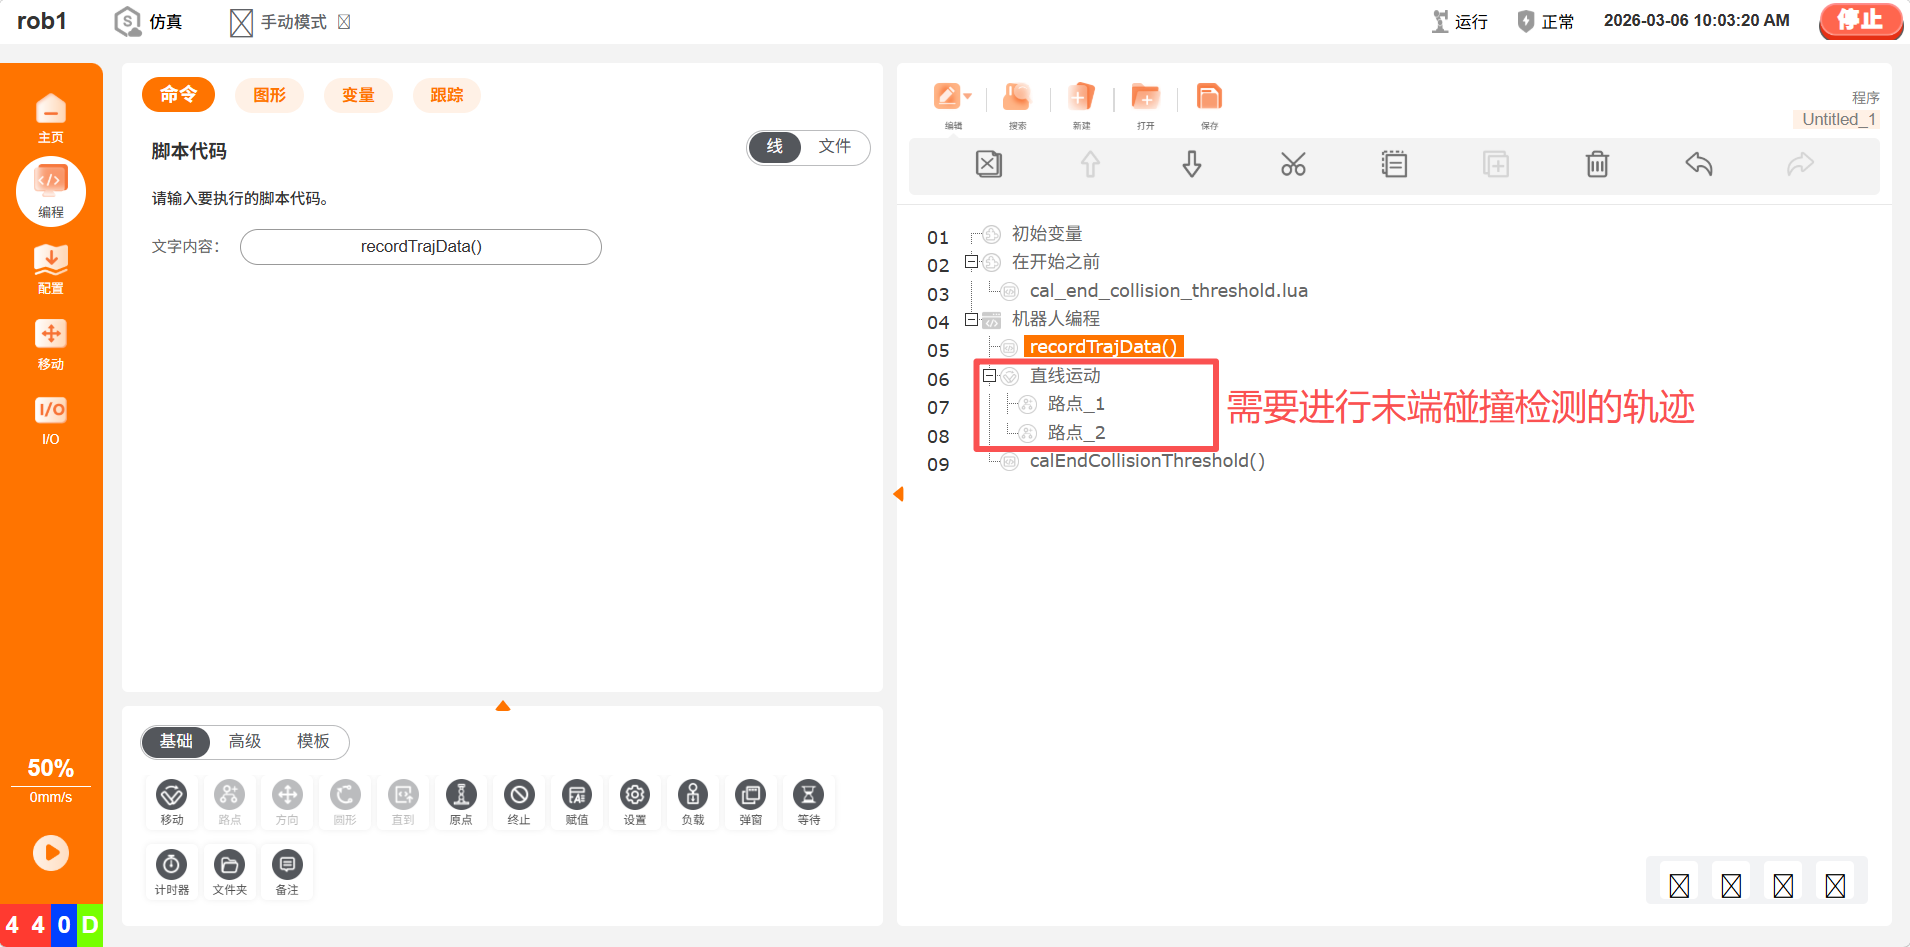1910x947 pixels.
Task: Collapse the 在开始之前 tree node
Action: [x=971, y=262]
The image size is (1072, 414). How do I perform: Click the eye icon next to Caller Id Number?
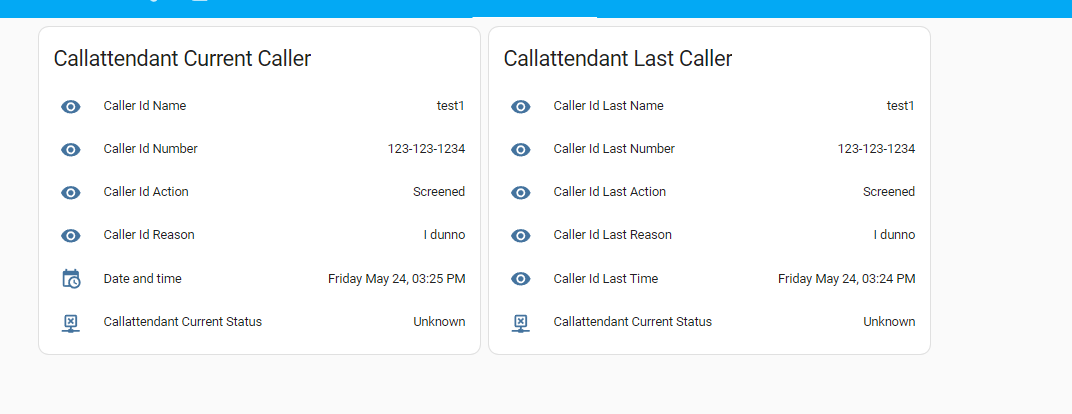point(71,150)
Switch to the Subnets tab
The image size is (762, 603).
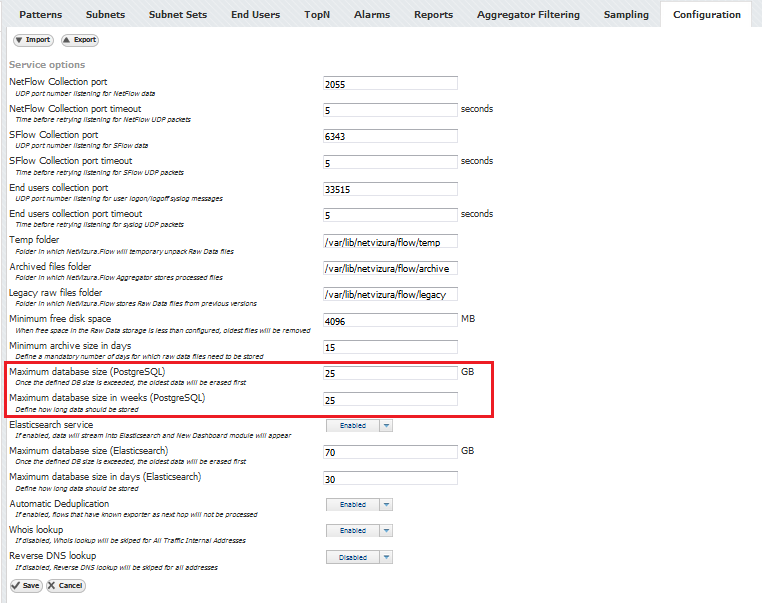106,15
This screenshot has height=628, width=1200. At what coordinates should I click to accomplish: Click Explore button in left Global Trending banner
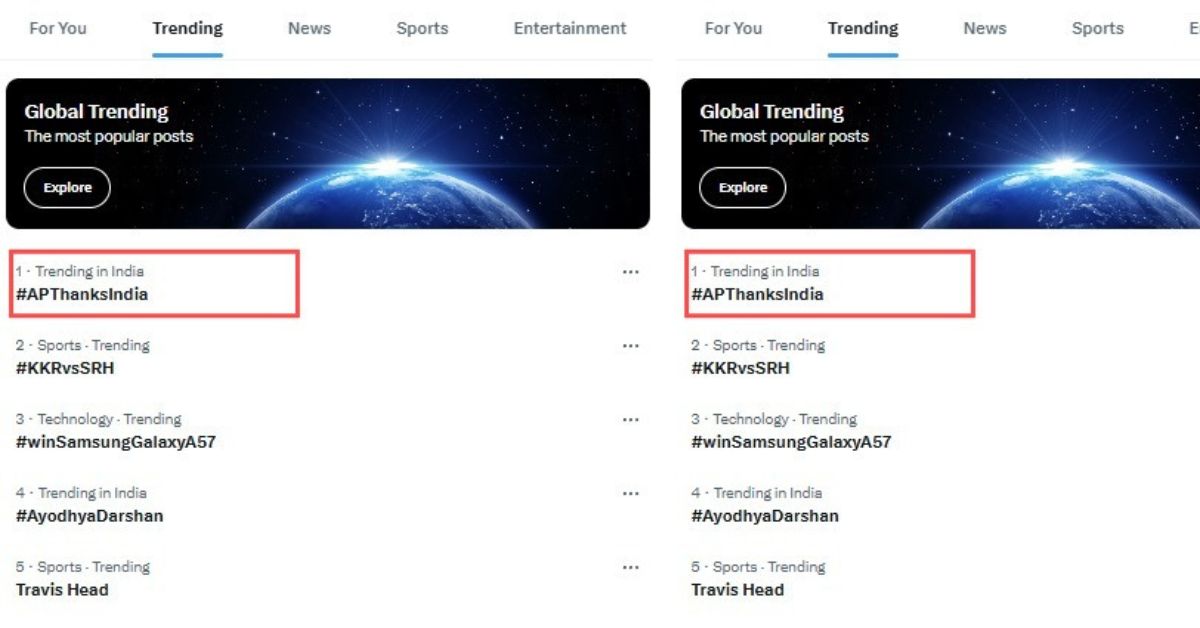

○ ○ ○ ○ ○

- _What the task requires_:
Starting at the line that contains "Switch to the Subnets tab", write out exactly each line through the last one in the listing above, leaving out the pictures and adding nothing else.

- _Task solution_:
Switch to the Subnets tab
The image size is (762, 603).
106,15
This screenshot has height=628, width=1200. At what coordinates should I click to accomplish: Click Explore button in left Global Trending banner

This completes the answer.